26 Agosto 2020
"Se as mulheres tiverem que aguardar pela igualdade até que o patriarcado totalmente masculino acorde, renuncie ao poder e decida se transformar, elas esperarão para sempre. Isso não é justiça, e não é o que as nossas antepassadas do sufrágio desejariam para nós", escreve Jamie L. Manson, mestre em teologia pela Yale Divinity School, em artigo publicado por National Catholic Reporter, 25-08-2020. A tradução é de Moisés Sbardelotto.
O dia 26 de agosto marca o 100º aniversário do dia em que o direito das mulheres ao voto foi consagrado na Constituição dos Estados Unidos [no Brasil, o direito foi conquistado em 1932]. A aprovação da 19ª emenda foi o resultado de mais de 80 anos de agitação, manifestações e lobbies de mulheres. Algumas sofreram a prisão e foram alimentadas à força quando entraram em greve para protestar contra seu encarceramento.
O momento celebrado como o “início” oficial do movimento sufragista foi a primeira convenção dos direitos das mulheres realizada em 1848, em Seneca Falls, Nova York. Uma semana antes do evento, os organizadores colocaram um anúncio no jornal local, anunciando-o como uma convenção “para discutir a condição social, civil e religiosa e os direitos da Mulher”.
Mesmo naqueles primeiros dias da luta pelo sufrágio, as mulheres perceberam e falaram abertamente sobre a necessidade de igualdade não apenas no governo, mas também na Igreja.
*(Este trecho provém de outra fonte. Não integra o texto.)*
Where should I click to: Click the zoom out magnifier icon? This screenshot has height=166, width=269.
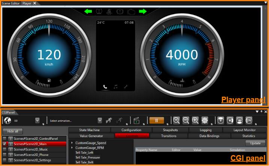click(186, 120)
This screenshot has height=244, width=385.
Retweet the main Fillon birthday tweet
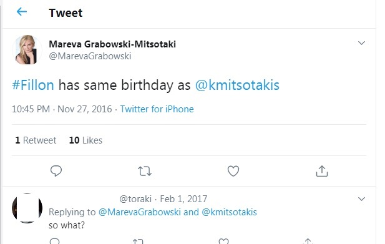point(145,171)
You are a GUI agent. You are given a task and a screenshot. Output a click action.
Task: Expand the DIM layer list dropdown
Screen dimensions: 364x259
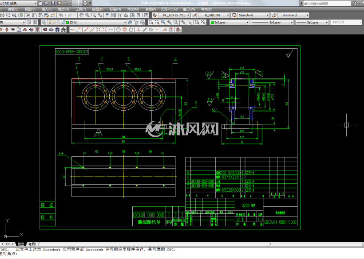pyautogui.click(x=125, y=22)
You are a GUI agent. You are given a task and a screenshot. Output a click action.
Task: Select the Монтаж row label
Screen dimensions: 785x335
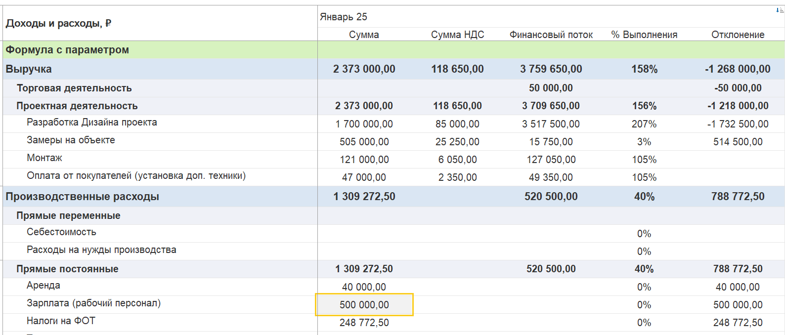tap(44, 158)
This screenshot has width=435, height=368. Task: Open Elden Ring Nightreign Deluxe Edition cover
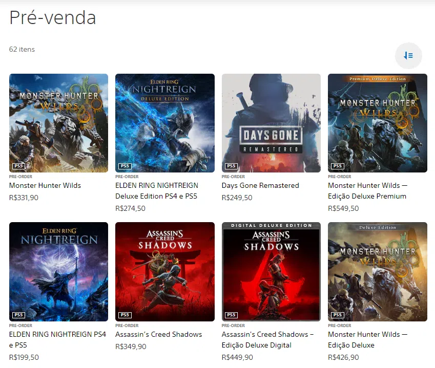(x=165, y=123)
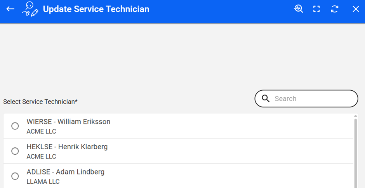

Ao celebrarmos o centenário do sufrágio, é importante que as mulheres, especialmente as católicas, se lembrem dos argumentos que os antissufragistas levantavam na sua oposição ao direito da mulher ao voto. Eles soam assustadoramente semelhantes aos argumentos atuais da hierarquia católica contra o poder de decisão das mulheres na Igreja e contra a ordenação de mulheres.
A razão pela qual as mulheres não desfrutam de nenhuma forma de liderança na Igreja se deve essencialmente ao seu ensino de que Deus designou homens e mulheres para papéis separados e distintos na sociedade e na Igreja.
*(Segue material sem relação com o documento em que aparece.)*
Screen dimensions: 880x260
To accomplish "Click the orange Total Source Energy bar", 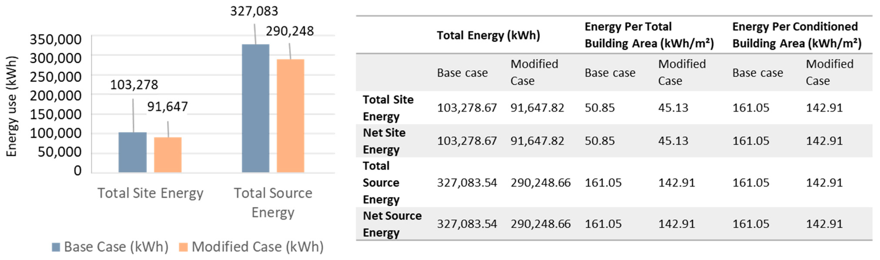I will (290, 116).
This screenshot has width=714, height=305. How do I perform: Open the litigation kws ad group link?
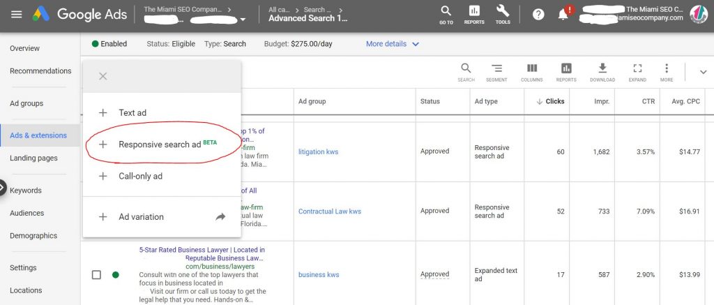pyautogui.click(x=318, y=151)
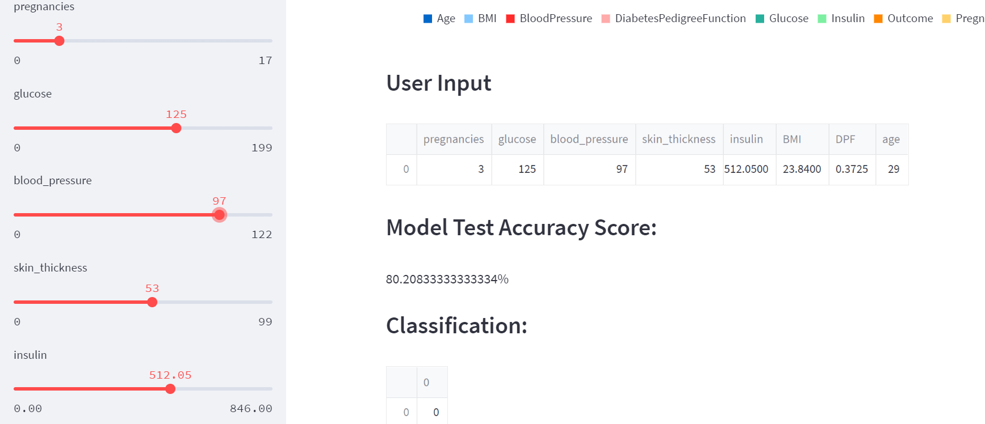Click the Model Test Accuracy Score heading

[x=521, y=227]
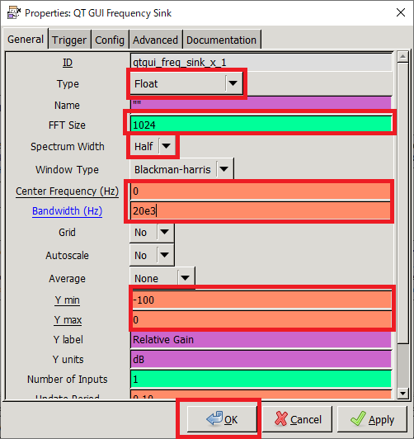Click the Bandwidth (Hz) link label
Screen dimensions: 414x439
pyautogui.click(x=67, y=210)
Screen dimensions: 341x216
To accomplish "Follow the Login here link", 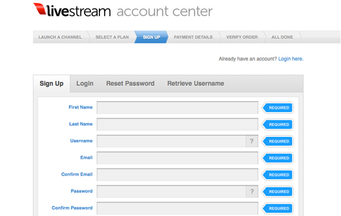I will [291, 59].
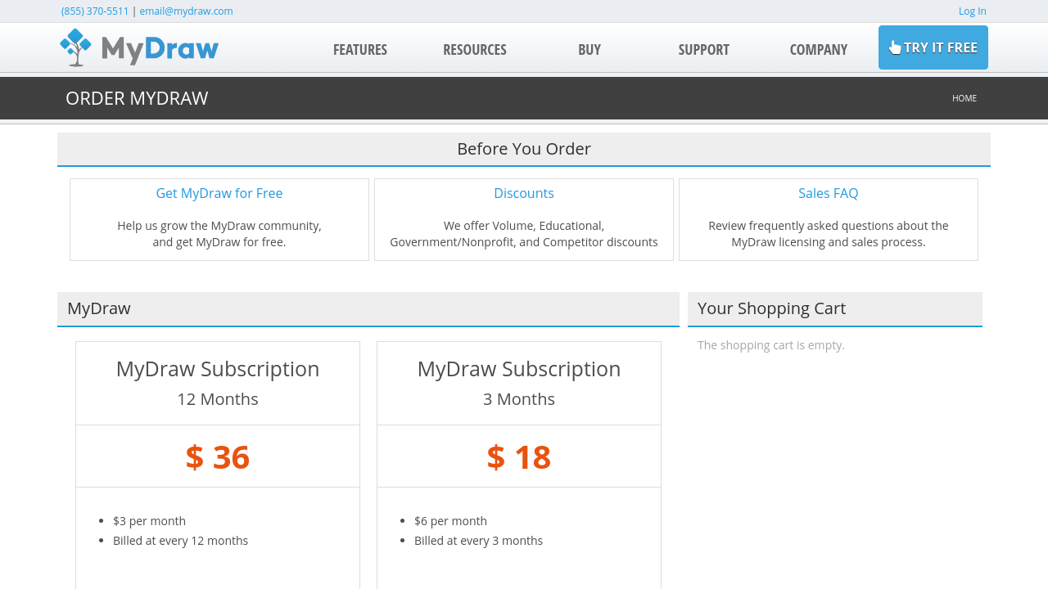Open the Sales FAQ link
This screenshot has height=589, width=1048.
828,194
Essa ideia de que mulheres e homens são essencialmente diferentes sustentava muitos argumentos contra o sufrágio e podia até ser encontrada na boca de mulheres antissufragistas, que eram muitas. Frances Cleveland, esposa do 22º e 24º presidente dos EUA, Grover Cleveland, escreveu a famosa frase segundo a qual “os papéis masculinos e femininos foram atribuídos há muito tempo por uma inteligência superior”.
Enquanto isso, os antissufragistas do sexo masculino temiam que o direito da mulher ao voto destruiria a família ao perturbar e interromper a ordem do lar. Surgiram cartazes mostrando maridos tentando desesperadamente cuidar dos bebês, enquanto suas esposas mandavam neles. Em uma imagem notável, chamada de “Suffragette Madonna”, um homem é representado como Maria segurando o menino Jesus.
Aqueles que, hoje, se opõem ao fato de as mulheres terem poder de liderança na Igreja também se valem da retórica dos valores da família e dos rígidos papéis de gênero. Mais de um papa já afirmou que a Igreja se dividiria se as mulheres fossem autorizadas a realizar os deveres que Deus deseja que sejam realizados exclusivamente pelos homens.
Alguns antissufragistas demonizaram as mulheres que queriam votar, alegando que elas queriam ser homens. Isso é uma reminiscência de uma ideia que o Papa Francisco frequentemente repete de que as feministas são “chauvinistas de saias” e de que o feminismo “coloca as mulheres no nível de uma batalha vingativa”.
Conforme eu escrevi em 2013, a linguagem de Francisco sugere que “um tratamento igual perante a lei e uma posição igualitária na sociedade deveriam ser entendidos como se as mulheres estivessem tentando – como machos vingativos travestidos de mulher – afirmar sua superioridade sobre os homens”.
Jorge Bergoglio nasceu em 1936 – bem depois que as mulheres obtiveram o voto nos EUA –, mas até mesmo a sua retórica moderna se encaixaria perfeitamente na brigada antissufrágio da virada do século.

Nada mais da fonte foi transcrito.